Karen O’Connor is the Jonathan N. Helfat Distinguished Professor of Political Science at American University, where she previously served as Chair of the Department of Government. She is an expert on American politics, the courts, women and politics, and interest group politics. Along with Larry J. Sabato, she is the author of the best-selling American Politics textbook in the U.S., now in preparation for its 14th edition. Named in 2010 – 2016 by the Irish Times as one of America’s top 100 Irish lawyers (along with Chief Justice Roberts and Associate Justice Anthony Kennedy), O’Connor twice headed the American Political Science Association’s Organized Research Section on Law and Courts. She has also testified before both the House and Senate judiciary committee subcommittees on the Constitution on the issue of reproductive rights, an area in which she has published extensively. She has also briefed various members of Congress on women’s issues including Title IX. She is currently working on a study of presidential electors based on original survey data provided electors in the 2004 – 2016 presidential elections.

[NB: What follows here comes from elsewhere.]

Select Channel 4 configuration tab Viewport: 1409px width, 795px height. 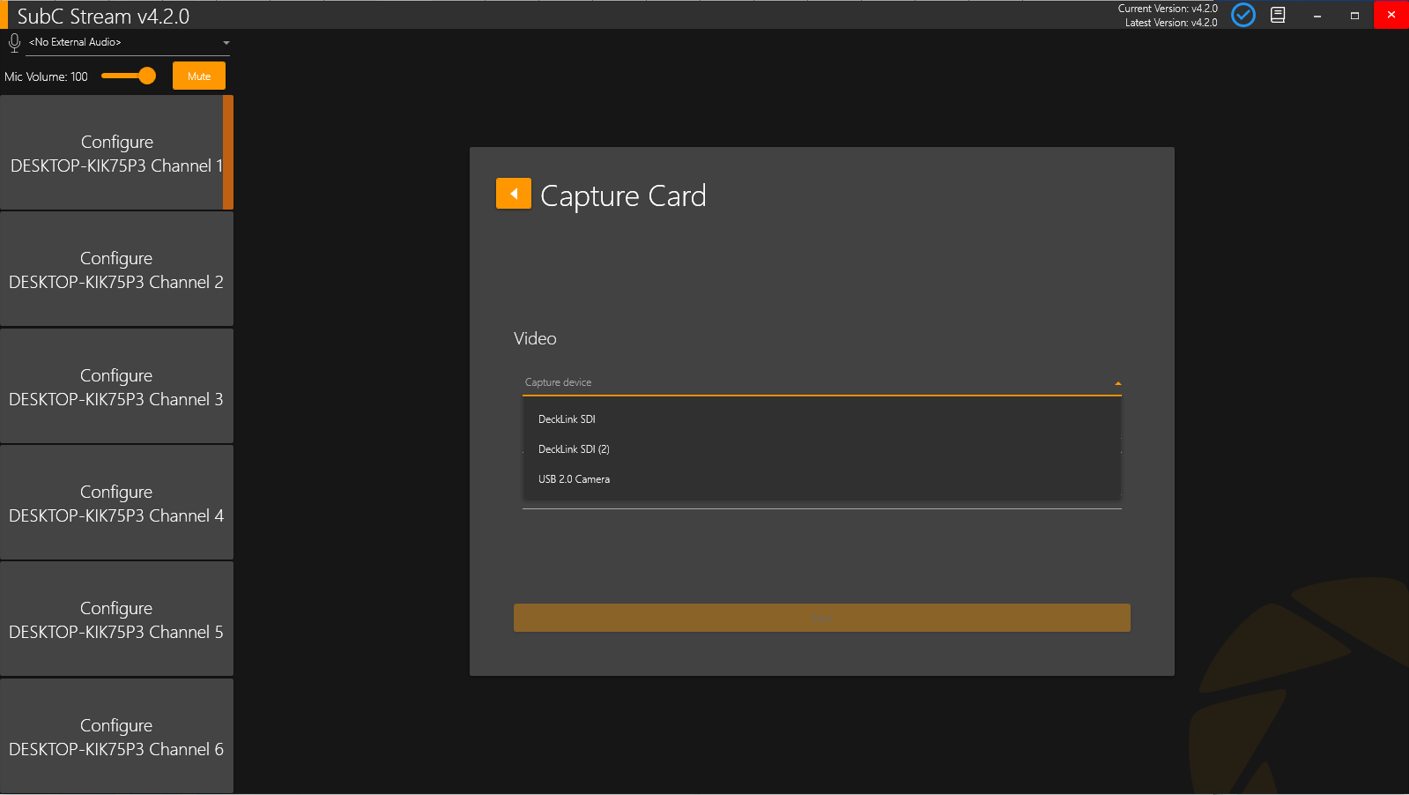(116, 502)
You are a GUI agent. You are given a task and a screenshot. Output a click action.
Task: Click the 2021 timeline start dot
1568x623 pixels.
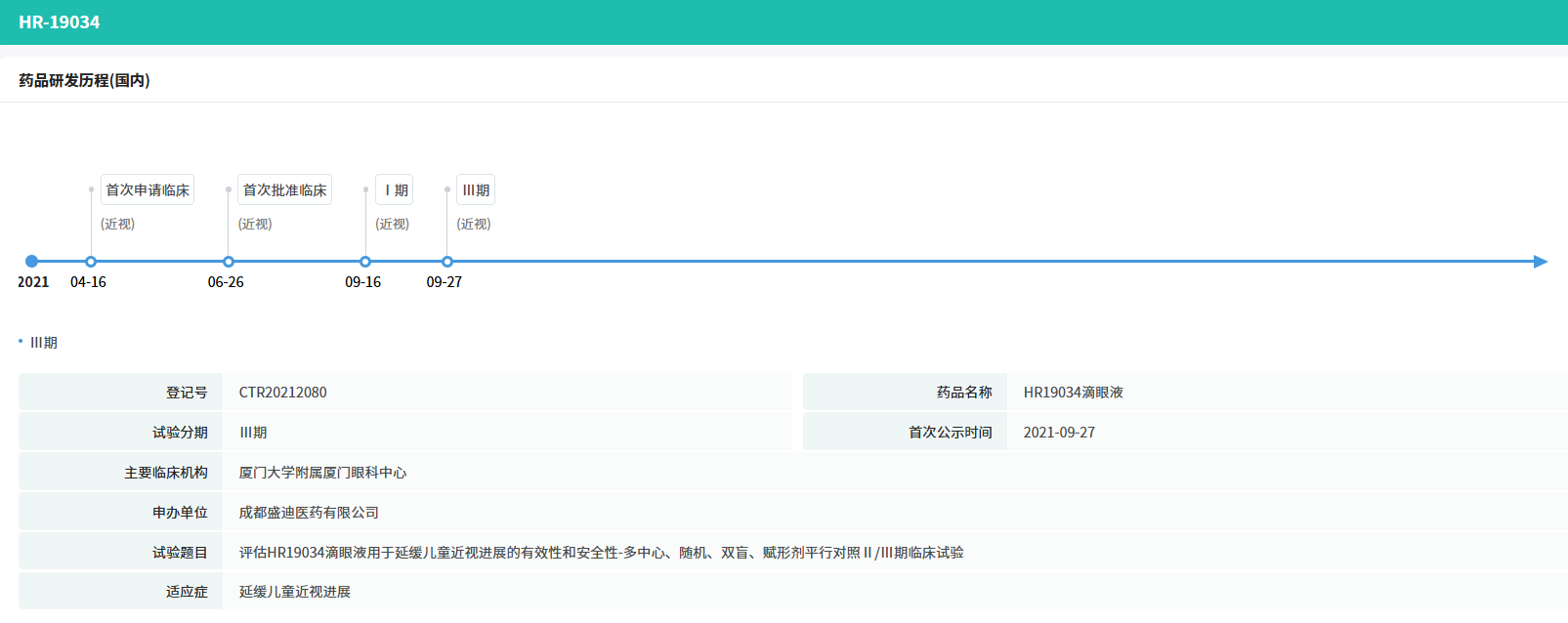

She is the founder and former director of the American University’s Women & Politics Institute, which she headed for eleven years, while also serving six years as editor of Women & Politics and as president of the APSA’s Organized Research section on Women and Politics. Additionally, O’Connor served as president of the national and southern Women’s Caucus for Political Science. O’Connor is the coauthor of the leading textbook on women and politics, now in its 5th edition. She’s been the editor of several books on women and politics, most recently, the two-volume Sage Handbook on Gender and Leadership, which contains more than 100 commissioned chapters on a range of women’s leadership issues from international relations, comparative politics, and American politics. She serves or has served on the editorial boards of several journals including the Journal of Politics and Women, Politics and Policy.
O’Connor is past president of the National Capital Area Political Science Association and the Southern Political Science Association. She has served on convention programs committee for the SPSA, APSA, and NCAPSA several times including chairing the SPSA’s 2000 annual meeting. At Emory University, where she taught from 1977 to 1995, she was the first woman in its history to receive the university-wide teaching award. She has published multiple times with more than 20 former students, who include a member of Congress, several judges, law professors, congressional chiefs of staff, and well-respected political scientists. She was AU’s Scholar/Teacher of the Year in 2002. She has been honored by several associations as most outstanding woman in political science and public administration as well as by the Southern Political Science Association for her contributions to the discipline. A graduate of SUNY Buffalo, where she received a JD and PhD, she was honored in 2010 as the Department of Political Science’s Most Outstanding Graduate, the first graduate student to receive that award.